* [HOW TO COMPLETE THIS TASK]: Which lines of the data contain the string "screenshot"? Copy every one of them.

* [MATERIAL PROVIDED]:

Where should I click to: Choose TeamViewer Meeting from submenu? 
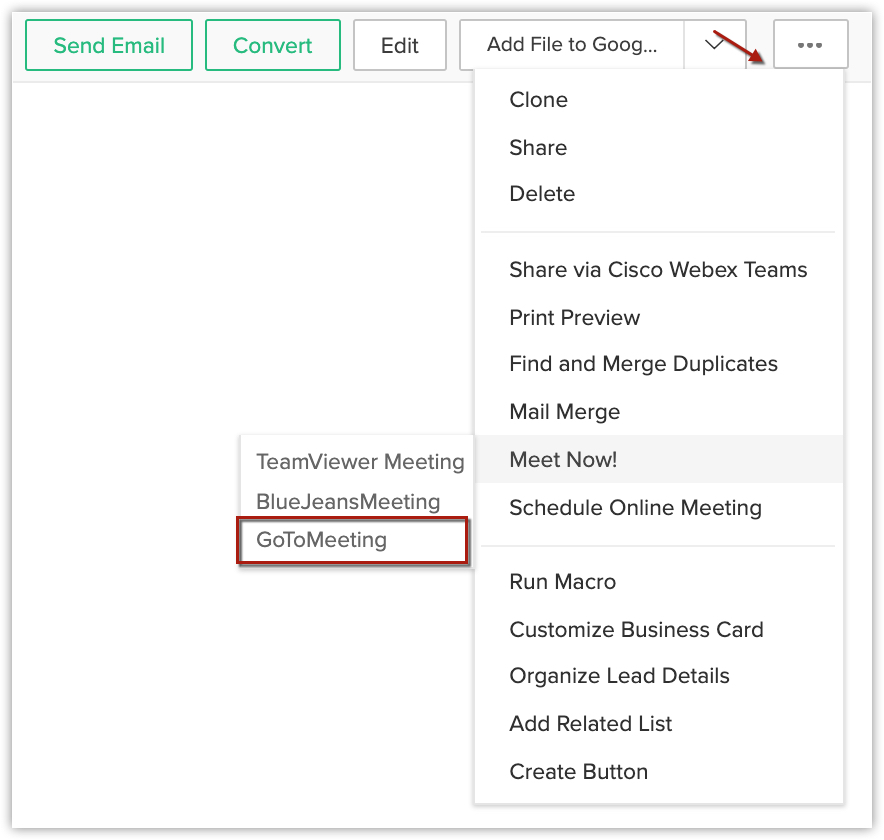click(360, 462)
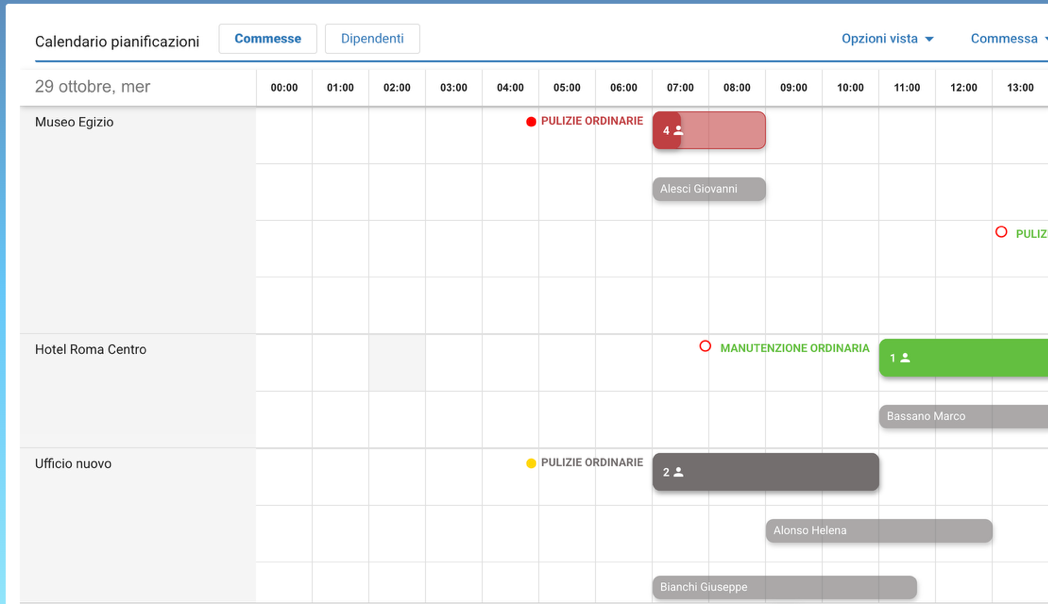
Task: Click the person icon on the dark grey 2 block
Action: tap(679, 472)
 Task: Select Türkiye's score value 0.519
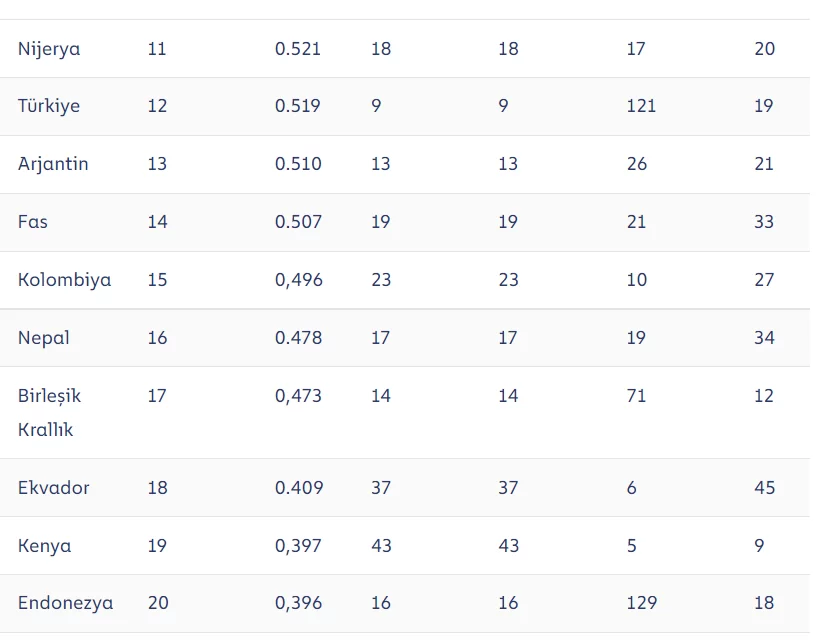pyautogui.click(x=298, y=106)
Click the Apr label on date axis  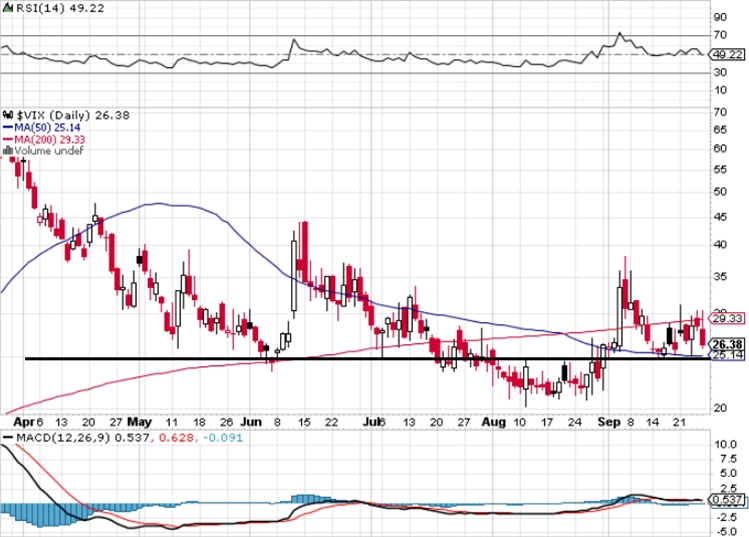tap(24, 422)
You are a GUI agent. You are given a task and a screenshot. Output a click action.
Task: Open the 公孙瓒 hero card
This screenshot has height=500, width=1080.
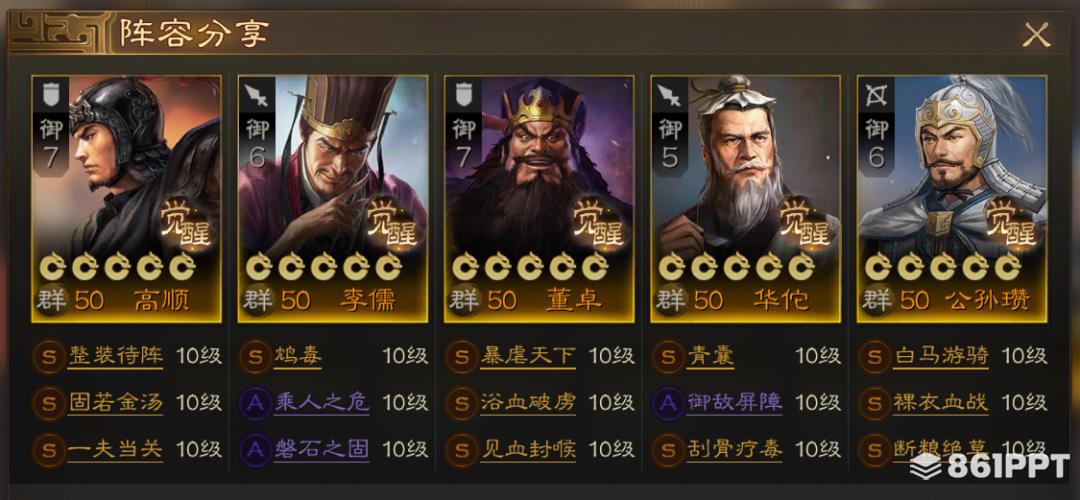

* [SOLVED EXERCISE]:
You are a GUI agent. You are given a task and a screenshot. Output a click action.
This screenshot has height=500, width=1080.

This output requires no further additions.